[
International Worm Meeting,
2019]
Identifying specific neurons within a neuronal circuit and linking their activity to a certain behavior remains one of the most challenging tasks in the field of neurobiology. Using an optimized system for fast automated x-,y-tracking of a fluorescent marker in freely moving C. elegans, we found that the GABAergic interneuron RIS, which is known to promote sleep during larval development, is reutilized in adulthood for orchestrating locomotion 'stop'. We could show that RIS exhibits compartmentalized calcium dynamics by performing axonal calcium imaging. By further expanding our setup using a Piezo scanner for simultaneous volumetric scanning we are able to analyze the neuronal network of RIS by recording calcium activity from two distinct neurons within the network at the same time. This is achieved by expressing the genetically encoded calcium indicators (GECIs) GCaMP6 and jRCaMP1b cell specifically in RIS and the neurons upstream (i.e. CEPs) and downstream (i.e. RIB & RIM) of RIS according to its connectome. The observed, possibly linked activities are verified by optogenetic stimulation or inhibition of RIS or the CEPs using microbial rhodopsins, and assessing the correlation of calcium activity in the downstream neuron. The scanner in our system requires less than 200 ms per volume, moving in a triangular scanning pattern, and enabling to account for fast calcium dynamics. The data analysis is based on open source and easy-to-use image analysis software. Image registration is done with ImageJ software using simple stack-slice manipulations and the Scale Invariant Feature Transform (SIFT).

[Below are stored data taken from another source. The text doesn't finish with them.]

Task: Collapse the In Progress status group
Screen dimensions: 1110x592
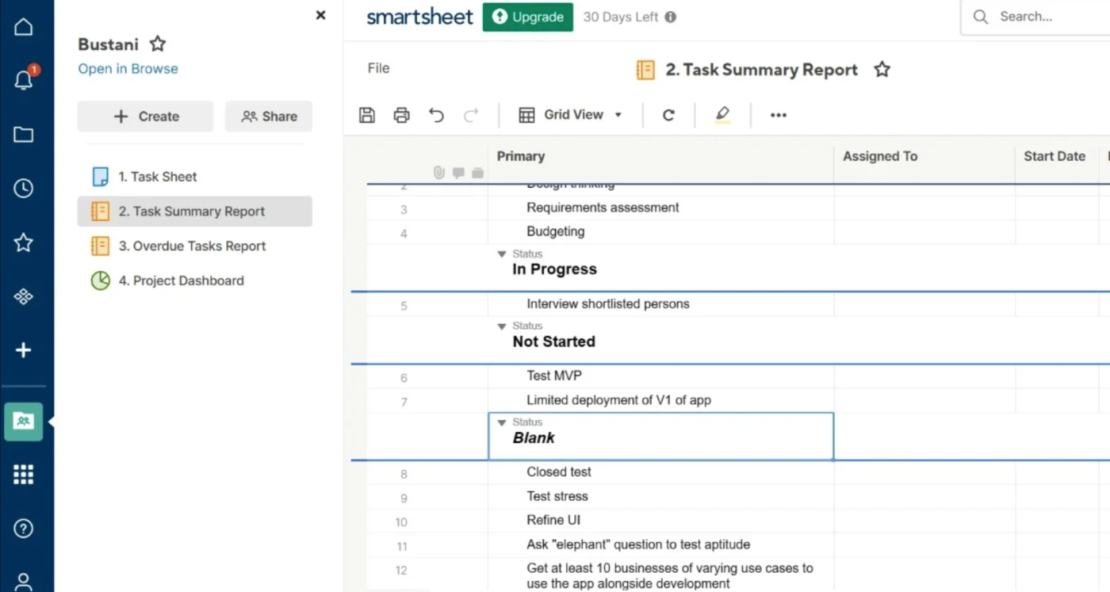Action: [501, 253]
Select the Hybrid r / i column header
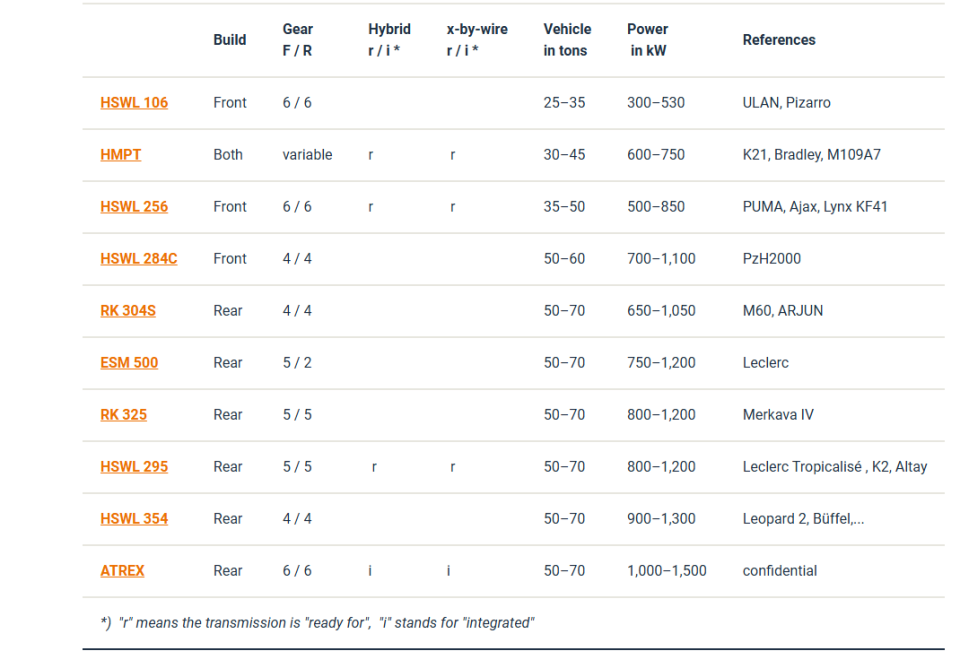 click(x=388, y=40)
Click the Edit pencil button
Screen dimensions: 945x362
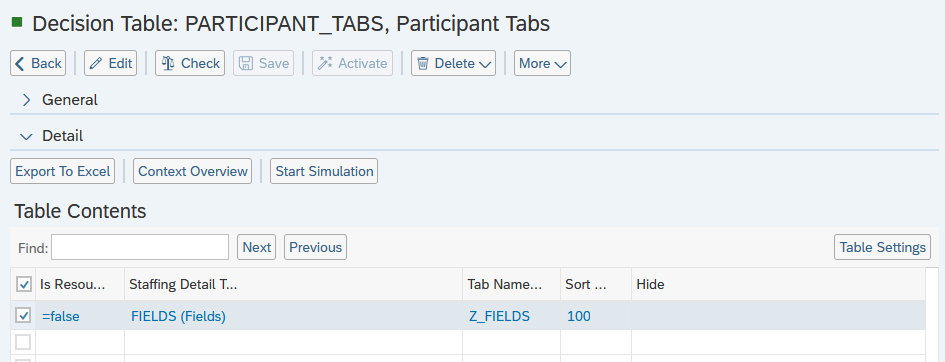[x=110, y=63]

Subsequently all the data from the calcium and behavioral imaging is evaluated using customized MATLAB and Mathematica scripts. Measuring spontaneous or evoked calcium activity in one or two distinct neurons at high spatiotemporal resolution in soma, ventral nerve cord and nerve ring processes and extracting behavioral parameters like bending angles, body length and speed will enable deeper insights into the architecture and functional interplay of cells of the described neuronal network.